Vaccination with T cell receptor peptides primes anti-receptor cytotoxic T lymphocytes (CTL) and anergizes T cells specifically recognized by these CTL.

We selected three peptides from the germ-line sequence of the V beta 8.2 and J beta 2.3 gene segments of the murine T cell receptor for antigen (TCR) which contained putative Kd- and Ld-restricted epitopes. Immunization of BALB/c (H-2d) mice with the V beta 8.2(67-90) 23-mer peptide 1 as well as the 15-mer V beta 8.2(95-108)-peptide 2 efficiently primed specific CD8+ cytotoxic T lymphocyte (CTL) responses in vivo against natural TCR-V beta 8.2 epitopes. V beta 8.2+ T cells were not deleted in TCR peptide-immunized mice because the fractions of V beta 8.2+ CD4+ and V beta 8.2+ CD8+ T cells in spleen and lymph nodes were not altered. The proliferative response of V beta 8.2+ T cells to stimulation by monoclonal antibody F23.2 was selectively suppressed (by 60-80%) in peptide-immunized BALB/c mice, indicating partial anergy of this T subset.
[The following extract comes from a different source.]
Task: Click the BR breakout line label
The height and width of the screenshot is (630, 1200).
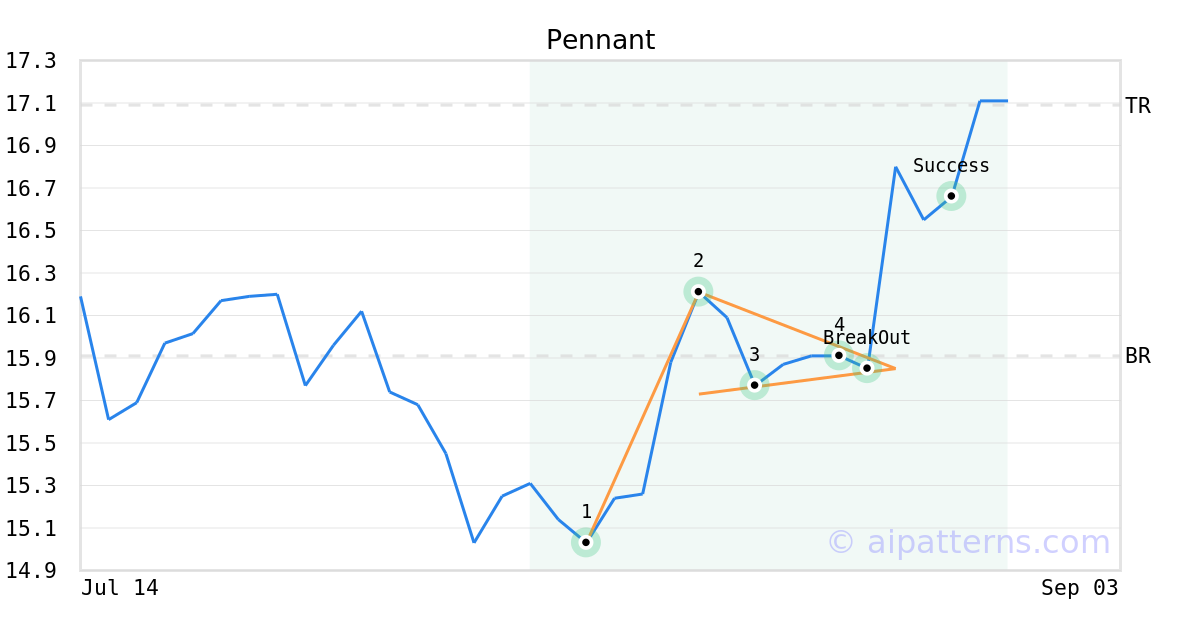Action: pyautogui.click(x=1138, y=356)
Immunization of BALB/c mice with the J beta 2.3-derived peptide 3 stimulated a CD8+ CTL response against a class I-restricted epitope within this J beta segment that was also generated during natural "endogenous" processing of this self antigen. These data confirm the predictive value of major histocompatibility complex class I allele-specific motifs. The described experiments indicate that TCR peptide-primed CD8+ CTL recognize class I-restricted, natural V beta/J beta-TCR epitopes. Such anti-TCR CTL may, thus, operate in V beta-specific immunoregulation of the T cell system suppressing their functional reactivity without deleting them.